Chris went with me to the fourth treatment. He held Seamus when they did the blood draw this time and then held me while I waited through the infusion time when Seamus was taken into the hospital area without me. This was always the difficult part since there was nothing I could do except nervously bide my time pretending to read magazines or flipping the pages of a book. Having Chris with me eased the wait. Soon enough, once again Seamus came jauntily bouncing into the room, flinging his back right leg behind him with the paw barely touching the ground. Chris had once pointed out to me that Seamus sometimes ran or trotted as though he only had three legs. The back right leg was like a spare tire—there in case of an emergency but not really necessary. He didn’t always do this of course, but enough that we noticed. I smiled when I saw that particular gait come trotting into the room.
When she joined me in the exam room, Dr. Sorority Chick informed me that Seamus would have two weeks off before we’d need to return for the next chemotherapy drug.
“The next one? This will be a different drug?” I asked.
“Yes. This one he takes orally.”
I did not remember hearing there would be more than one drug. I didn’t know there was more than one chemotherapy drug. “But if we know he tolerates the one he’s been taking, why not just finish with that one?”
She gave me that “I’m trying to be patient with you but can’t you just let me do my job and not ask any questions” look that I’d become accustomed to ignoring. “We need to throw everything at it that we can. In order to give him the best chance of survival we give different types of chemo.”

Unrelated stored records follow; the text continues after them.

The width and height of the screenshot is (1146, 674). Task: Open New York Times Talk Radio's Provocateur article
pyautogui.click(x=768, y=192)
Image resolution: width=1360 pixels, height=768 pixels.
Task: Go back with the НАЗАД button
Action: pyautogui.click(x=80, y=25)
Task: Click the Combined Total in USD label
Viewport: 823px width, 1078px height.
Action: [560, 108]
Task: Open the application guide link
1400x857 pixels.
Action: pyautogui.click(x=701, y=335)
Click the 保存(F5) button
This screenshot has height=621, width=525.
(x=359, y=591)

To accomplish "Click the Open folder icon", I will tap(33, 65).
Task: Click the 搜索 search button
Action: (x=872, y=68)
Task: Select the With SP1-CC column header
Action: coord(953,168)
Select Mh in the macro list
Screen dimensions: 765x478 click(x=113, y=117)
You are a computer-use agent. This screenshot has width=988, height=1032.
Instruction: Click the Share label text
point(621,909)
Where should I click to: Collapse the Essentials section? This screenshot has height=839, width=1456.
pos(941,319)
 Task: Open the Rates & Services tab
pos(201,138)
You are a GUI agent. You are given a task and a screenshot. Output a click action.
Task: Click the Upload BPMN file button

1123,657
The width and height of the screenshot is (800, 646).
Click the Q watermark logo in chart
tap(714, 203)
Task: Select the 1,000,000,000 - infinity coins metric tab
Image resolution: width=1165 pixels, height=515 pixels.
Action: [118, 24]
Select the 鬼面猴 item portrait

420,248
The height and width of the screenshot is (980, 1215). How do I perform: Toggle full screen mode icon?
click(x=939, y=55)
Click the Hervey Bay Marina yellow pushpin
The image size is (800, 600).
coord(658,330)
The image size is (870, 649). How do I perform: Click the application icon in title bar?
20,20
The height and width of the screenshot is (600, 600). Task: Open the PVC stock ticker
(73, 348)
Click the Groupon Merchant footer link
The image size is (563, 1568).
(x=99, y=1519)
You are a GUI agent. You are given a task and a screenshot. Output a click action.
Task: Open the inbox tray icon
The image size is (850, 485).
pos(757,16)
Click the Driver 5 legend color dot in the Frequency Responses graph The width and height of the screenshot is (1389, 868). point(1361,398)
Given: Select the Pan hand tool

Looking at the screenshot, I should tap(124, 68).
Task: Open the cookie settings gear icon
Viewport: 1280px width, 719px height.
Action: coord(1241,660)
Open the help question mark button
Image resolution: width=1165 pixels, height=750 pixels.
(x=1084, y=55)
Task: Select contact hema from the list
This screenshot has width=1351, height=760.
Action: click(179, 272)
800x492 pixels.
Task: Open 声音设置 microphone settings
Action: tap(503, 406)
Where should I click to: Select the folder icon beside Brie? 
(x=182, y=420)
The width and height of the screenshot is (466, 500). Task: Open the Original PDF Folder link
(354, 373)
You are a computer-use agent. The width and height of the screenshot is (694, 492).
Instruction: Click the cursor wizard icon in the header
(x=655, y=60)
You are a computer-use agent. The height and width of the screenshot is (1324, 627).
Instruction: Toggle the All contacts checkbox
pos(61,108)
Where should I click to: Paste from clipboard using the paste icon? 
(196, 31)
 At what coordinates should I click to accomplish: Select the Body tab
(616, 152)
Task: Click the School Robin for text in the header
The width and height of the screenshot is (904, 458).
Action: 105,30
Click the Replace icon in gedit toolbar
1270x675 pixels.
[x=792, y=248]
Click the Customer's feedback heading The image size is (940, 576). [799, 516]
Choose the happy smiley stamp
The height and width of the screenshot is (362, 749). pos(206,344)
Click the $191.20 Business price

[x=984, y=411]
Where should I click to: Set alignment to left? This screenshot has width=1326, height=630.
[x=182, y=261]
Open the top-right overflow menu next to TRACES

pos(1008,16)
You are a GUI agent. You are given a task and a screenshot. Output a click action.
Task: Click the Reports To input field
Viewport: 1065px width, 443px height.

“So there is a chance he will survive?” I had felt this somehow must be the case, but it didn’t ever seem she talked about survival in the sense of beating the disease but rather only surviving for that year.
“Well, whatever amount of time we can get for him.” And there it was again. The limitation.
We went around and around with me questioning whether survival in the sense of a cure or remission was a possibility and her dodging and dancing to not have to give what she apparently thought would be false hope.